What does the Risk Centre do?
The Risk Centre enables improved management of risk through better understanding of the public responses to perceived risks - in areas such as natural and man-made hazards, extreme events, and new and emerging diseases. Activities include
Strategic risk appraisal and risk visualisation
Many strategic risk appraisal methods fail to meet the needs of the boardroom due to misalignment with business objectives, over complexity, and poor communication of results. The Risk Centre has developed a new approach for the Department for Environment, Food and Rural Affairs management board and researchers are working with 13 policy areas to produce a strategic assessment of national environmental risk.
Adaptation to Climate Change
The government, via the Climate Change Act 2008, has requested that organisations such as water, electricity and rail companies report the risks that climate change poses to them, and also their proposals for adaptation. Risk Centre researchers provide expert evaluation of submitted reports to the Adapting to Climate Change group within the Department for Environment, Food and Rural Affairs.
Guidelines for Environmental Risk Assessment and Management
The Risk Centre has been responsible for revising guidelines on environmental risk assessment and management. This revision updates risk science and provides good practice case studies, reformed frameworks and updated approaches.

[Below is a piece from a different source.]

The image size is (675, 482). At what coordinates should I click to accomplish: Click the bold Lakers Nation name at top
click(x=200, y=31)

Exotic disease consequence and risk assessment
This research aims to understand how exotic animal diseases move through UK systems to cause a disease outbreak. This will identify key barriers in the system that could cause a series of low likelihood events to align and cause a high-consequence outbreak.

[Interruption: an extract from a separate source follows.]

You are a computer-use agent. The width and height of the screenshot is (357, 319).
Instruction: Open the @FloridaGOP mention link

What tools will be available?
- Strategic risk appraisal and visualisation: collaboration with Cranfield’s 3-dimensional designers is helping to create novel strategies and visualisations to facilitate communication of risk.
- New guidance (expected spring 2011) will be provided to risk specialists throughout the Department for Environment, Food and Rural Affairs and its agencies in order to aid policy requirements and elevate organisation-wide knowledge on recommended risk practice.
- Consequence assessment framework for exotic finfish disease, developed with Centre for Environment, Fisheries & Aquaculture Science, to measure both environmental and economic impacts.
- A multitude of tools such as the generation of a risk network, workshops, information repositories, e-newsletters, annual reporting and close research collaborations have lead to enhanced knowledge sharing on risk and delivered practical policy benefit to central and local government and to industry.
Who will benefit?
Policy
Department for Environment, Food and Rural Affairs, executive agencies and institutions will benefit by taking risk into account as a key component of the policy cycle, improved risk governance and improved risk management.
Other government departments will benefit as expertise is transferred to enhance departments' change and implementation programmes on risk, with clearer visualisation of risk and weight of eveidence asessments for policy priorities.
Society
Society will benefit from clearer explanations of government's motives and actions on risk management, clearer links evident between evidence and policy making, better environment and helath protection, leading to overall improved resilience of society in a changing environment.
Industry
Industrial sectors such as food, farming, chemicals & waste will have improved confidence in the rationale of department's actions and policies in relation to risk.